Court: Victim’s beating suspect with metal pipe sparked fatal shooting
The prosecution calls it a “classic case of cold-blooded revenge.” The defense says it’s the inevitable result of a bully’s prolonged abuse of a man who finally fought back.
It’s the June 6, 2014, fatal shooting of 44-year-old Anthony Wayne “Red” Taylor, for which Jerry Wayne “Scarface” Merritt is on trial for murder this week in Muscogee Superior Court.
It happened about 9 a.m. outside the Pure gas station at 1538 Fort Benning Road, where the two men hours earlier had a confrontation that led to the deadly assault.
That earlier confrontation was not the only previous dispute between the two, as Taylor repeatedly had bullied Merritt until Merritt just couldn’t take any more, said defense attorney Jennifer Curry.
Prosecutor Wesley Lambertus said the shooting was nothing more than premeditated murder motivated by vengeance.
The two sides agree on this: About 1:30 a.m. in that same gas station, a security camera captured Merritt walking through the business with what appeared to be a table leg. Taylor came in with a metal pipe – possibly a chain-link fence post, Lambertus said – and hit Merritt over the head so hard his scalp split open.
Lambertus said Merritt then got back up and chased Taylor out of the building.
That was the last affront Merritt was willing to take, his attorney told jurors in her opening statement Wednesday: “Mr. Merritt makes up his mind that he’s tired of this abuse.”
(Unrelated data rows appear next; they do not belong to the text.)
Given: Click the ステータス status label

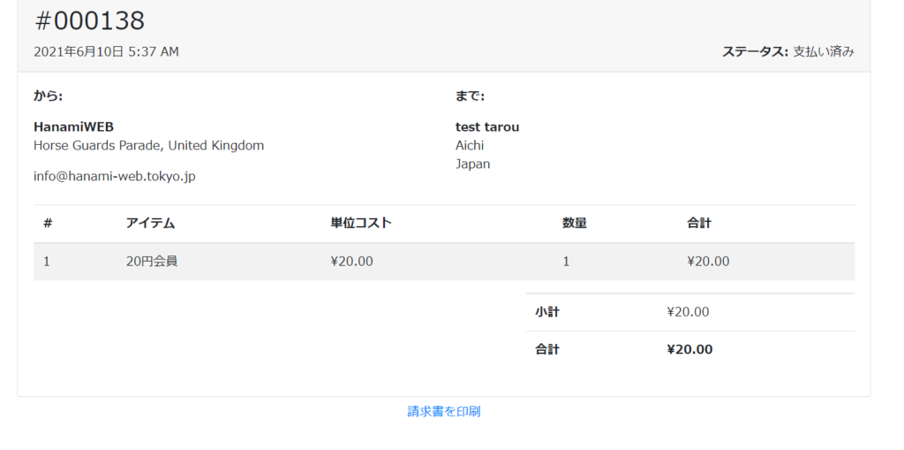Looking at the screenshot, I should point(755,52).
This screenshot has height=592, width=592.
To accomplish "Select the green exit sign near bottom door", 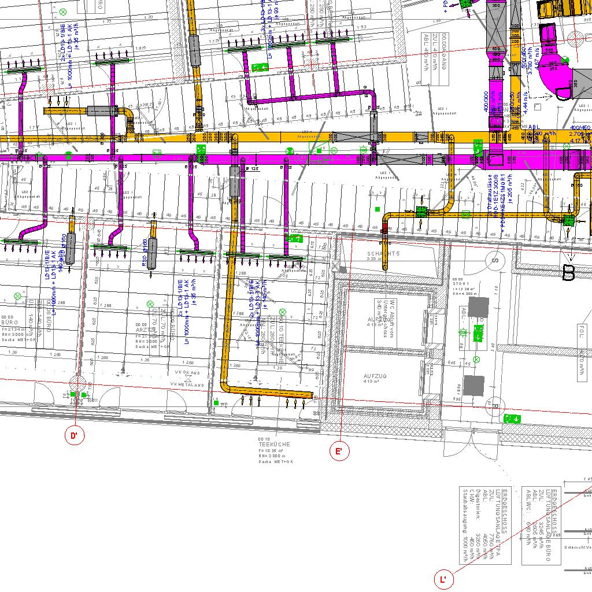I will [x=512, y=418].
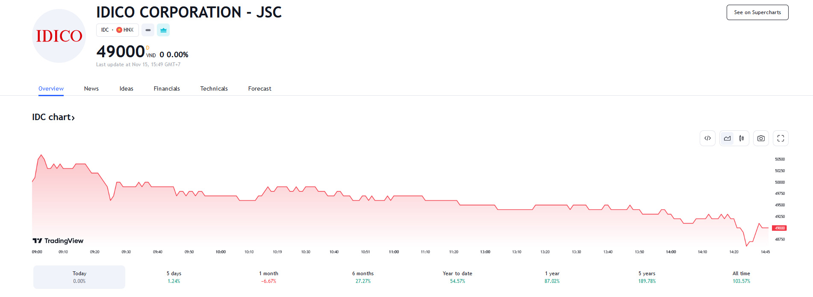This screenshot has height=297, width=813.
Task: Go to the Technicals tab
Action: click(x=214, y=89)
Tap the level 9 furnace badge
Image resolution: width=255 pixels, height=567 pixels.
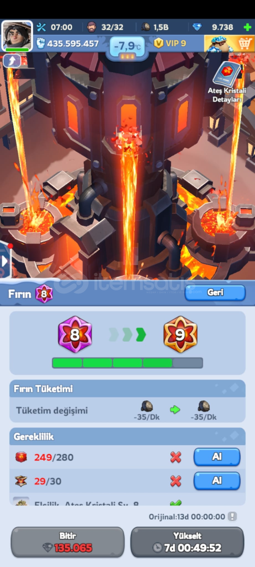click(180, 334)
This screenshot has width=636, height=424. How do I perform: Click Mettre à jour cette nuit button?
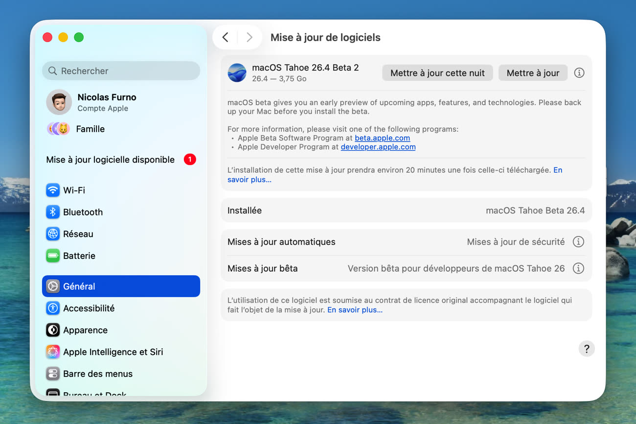tap(437, 73)
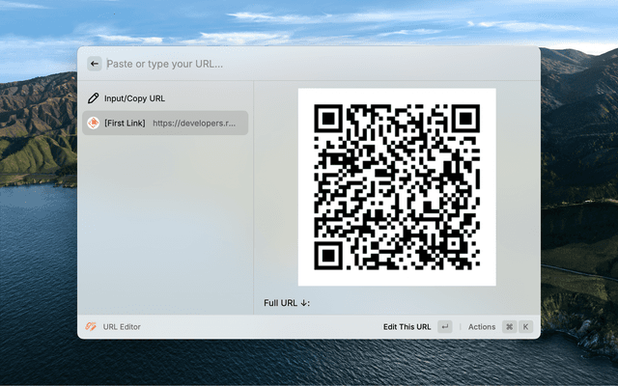This screenshot has height=386, width=618.
Task: Click the QR code image
Action: click(x=397, y=186)
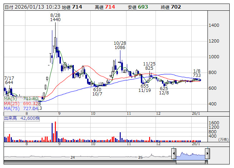Image resolution: width=234 pixels, height=168 pixels.
Task: Click the highlighted blue range in the navigator
Action: tap(190, 154)
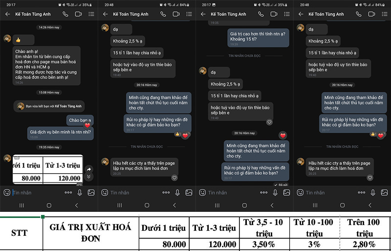Open image gallery icon in leftmost chat
Screen dimensions: 391x251
91,193
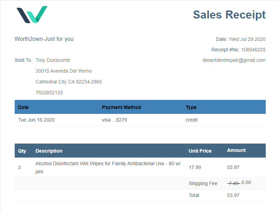Image resolution: width=278 pixels, height=212 pixels.
Task: Click the credit type cell
Action: pyautogui.click(x=191, y=120)
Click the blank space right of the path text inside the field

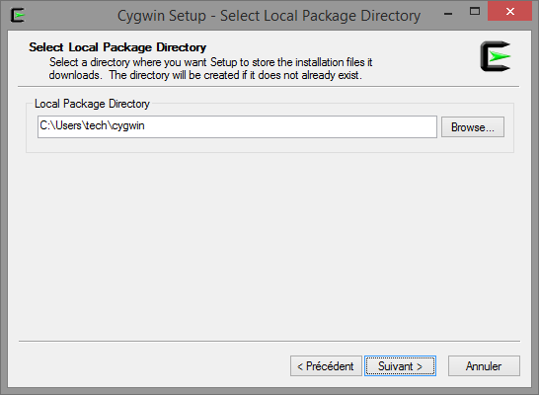[290, 126]
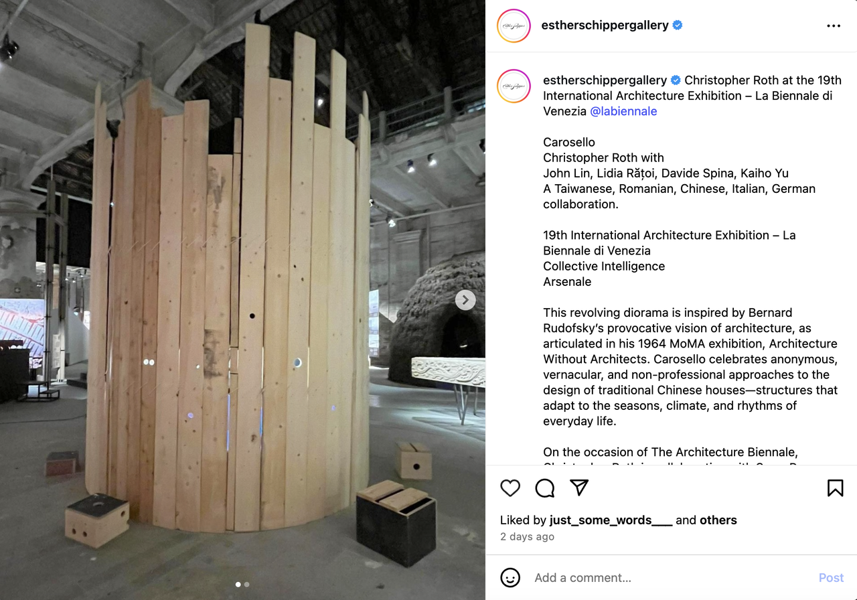This screenshot has height=600, width=857.
Task: Like the post with the heart icon
Action: (x=510, y=488)
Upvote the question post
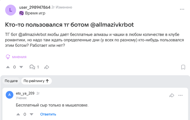This screenshot has height=120, width=190. [x=8, y=67]
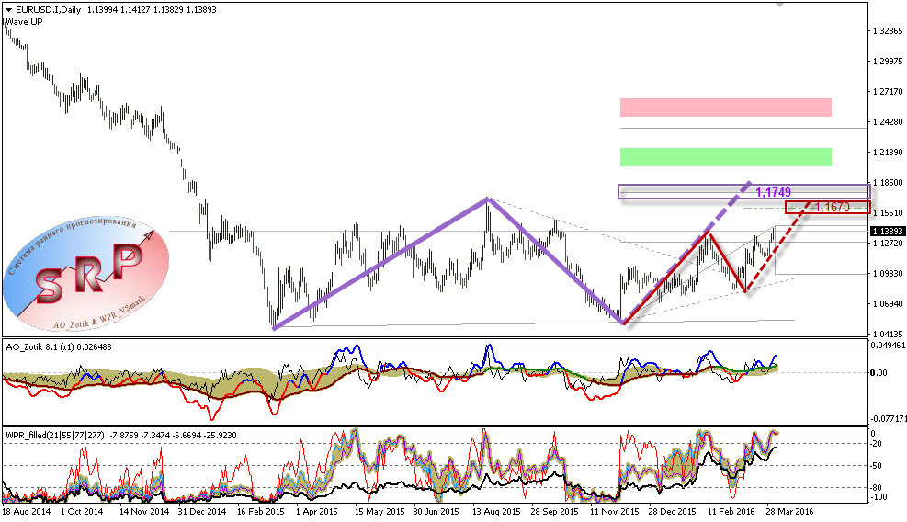Click the arrow before EURUSD.I,Daily title
Viewport: 907px width, 522px height.
tap(8, 7)
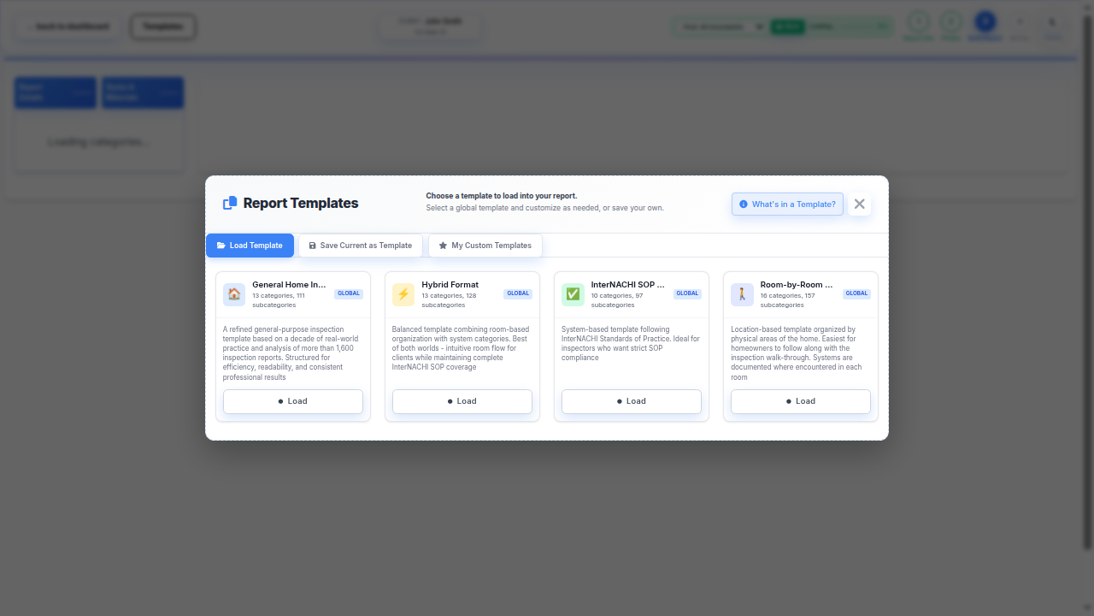Open the "What's in a Template?" info
The height and width of the screenshot is (616, 1094).
[787, 204]
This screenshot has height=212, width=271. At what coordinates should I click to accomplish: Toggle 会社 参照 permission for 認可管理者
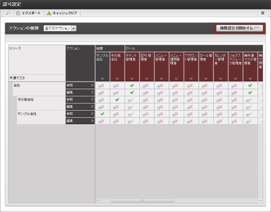[147, 85]
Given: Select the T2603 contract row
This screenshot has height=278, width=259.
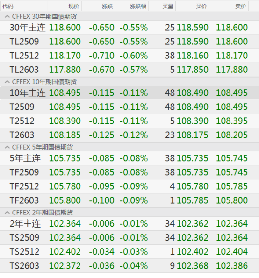Looking at the screenshot, I should [130, 135].
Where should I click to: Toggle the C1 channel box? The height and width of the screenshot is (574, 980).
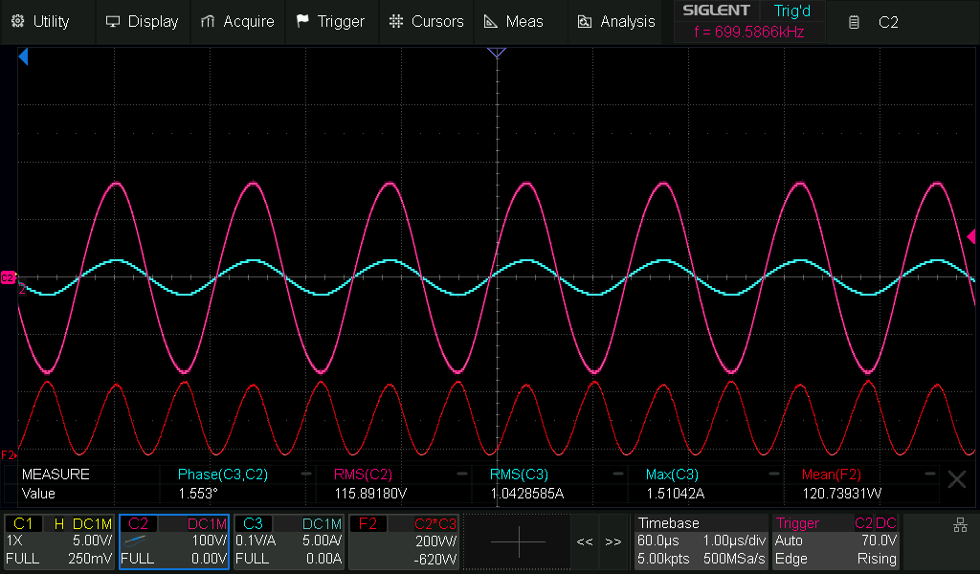[59, 541]
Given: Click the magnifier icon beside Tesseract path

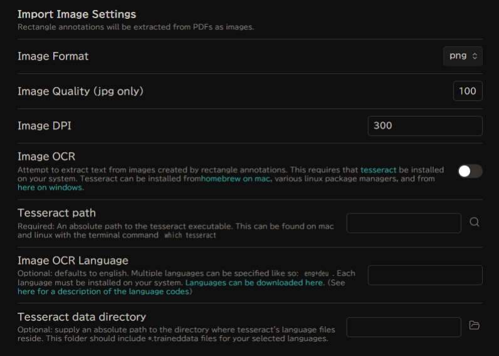Looking at the screenshot, I should coord(475,222).
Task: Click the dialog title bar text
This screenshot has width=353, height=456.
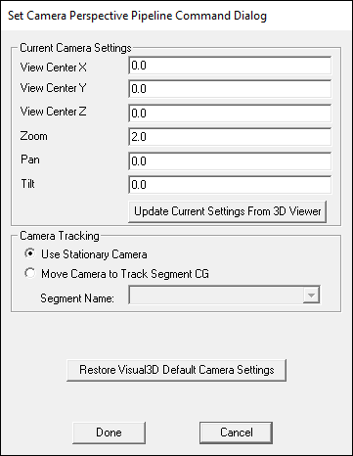Action: [137, 16]
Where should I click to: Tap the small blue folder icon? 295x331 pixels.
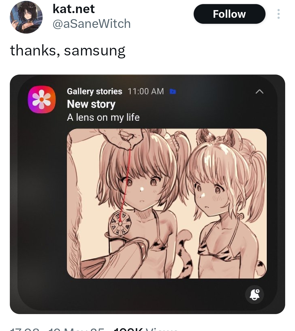(x=173, y=91)
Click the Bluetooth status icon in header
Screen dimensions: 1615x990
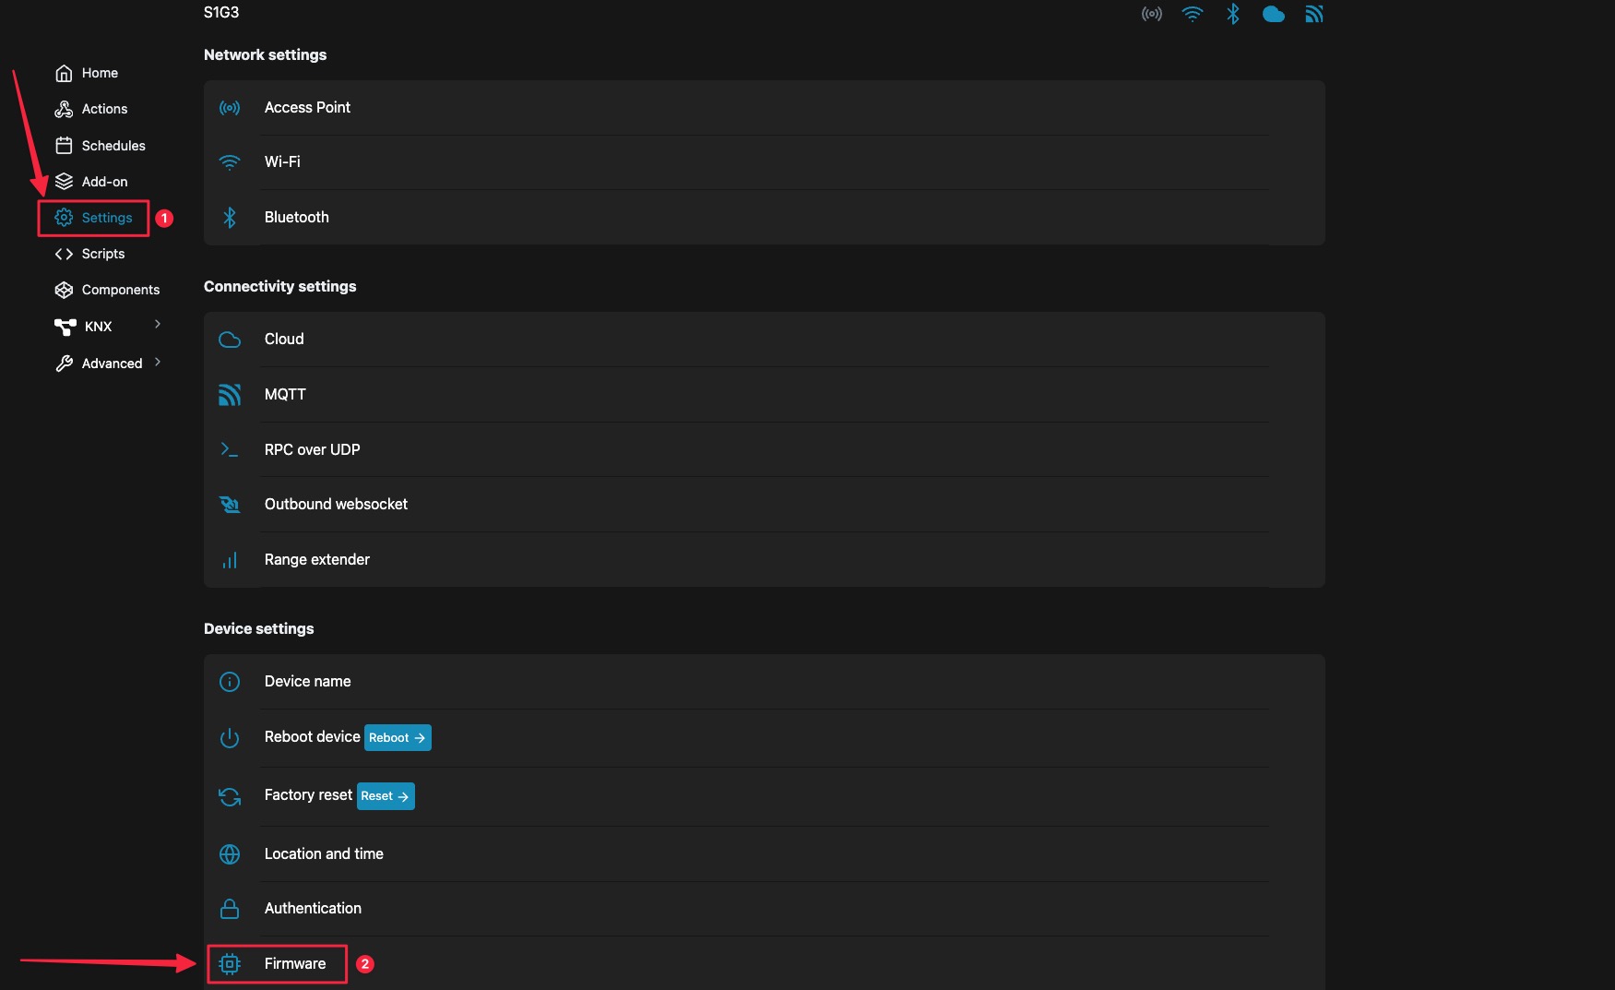click(x=1233, y=14)
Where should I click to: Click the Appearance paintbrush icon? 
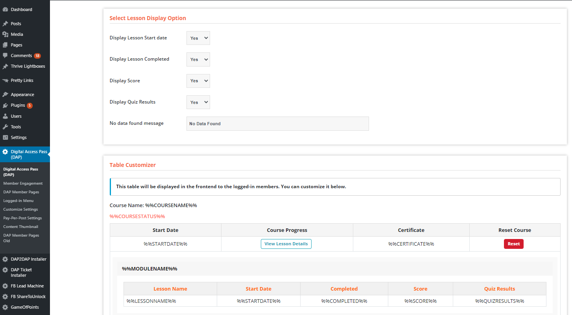point(5,95)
Merritt left to find a gun – a silver-colored, .32-caliber revolver holding five bullets – and returned to the station he and Taylor frequented.
Hours later, Taylor caught a ride to the Pure station with Donnell Heard, his cousin by marriage.
Heard testified he took Taylor there in his Chevy Avalanche and waited while Taylor went in to buy cigarettes. Merritt was among three guys standing outside, Heard said.
Taylor never made it through the door. He saw Merritt and ran, with Merritt, digging for something in his pocket, right on his heels, Heard said.
Heard said that as they ran around the station and came back to the front, he heard gunshots, and could tell his cousin was hit. “His motion of running, it changed,” from a run to more of a limp, Heard said.
Taylor staggered north across Trask Drive and collapsed in some bushes, right beside a sign for Valley Healthcare, 1600 Fort Benning Road. Heard said he watched as Merritt walked up to Taylor, pointed the gun and pulled the trigger some more, but the empty weapon only clicked.
When Merritt ran off, Heard dashed over to Taylor and saw what he thought was his cousin taking his last breath.
It was not, yet, because soldiers trained in cardiopulmonary resuscitation came by and revived Taylor in time for an ambulance to get there. But he died later from a bullet that Lambertus said pierced his back, lung and heart.
Having heard nothing of Merritt’s earlier beating, Heard was left shocked and bewildered. “I didn’t know what was going on…. I didn’t know what to do. I was stunned.”
Another witness who was outside the store that morning testified he talked to Merritt right before the shooting.
He told the court Merritt said he wouldn’t take another beating from Taylor: “He said he done whipped him for the last time. He wasn’t going to whip him no more…. He seemed like he was real mad about it.”
The witness said he bought Merritt a beer to try to calm him down. Later he watched as Merritt chased and shot Taylor. Like Heard, he said he saw Merritt keep pulling the trigger on an empty gun before running off.
Police were collecting evidence after the shooting when Merritt returned to the scene, telling them he was the suspect they sought.
They took him to police headquarters, where they told him Taylor had not survived.
“God don’t like ugly,” Lambertus said Taylor replied, adding that after the earlier encounter, “I told him, ‘If I see you again today, I’m going to shoot you.’”
Curry told jurors it’s no surprise Taylor ran as soon as he saw Merritt coming: “Mr. Taylor knew the trauma he had caused Mr. Merritt.”
Police saw evidence of that, too, she said. Merritt later showed them his head wounds and said, “Look what he did to me.”
Curry earlier sought to have Judge Art Smith III declare Merritt immune from prosecution under Georgia law “because he was reasonably defending himself, his property and his habitation.”
Lambertus has filed notice that he’ll seek life without parole if Merritt’s convicted, because of Merritt’s criminal history. Merritt was convicted of theft by receiving stolen property on May 9, 1986, in Forrest County, Miss., and he was convicted of robbery on April 30, 1992, in Bexar County, Texas, Lambertus said.
Merritt, 50, is charged with murder, aggravated assault and using a firearm to commit a crime.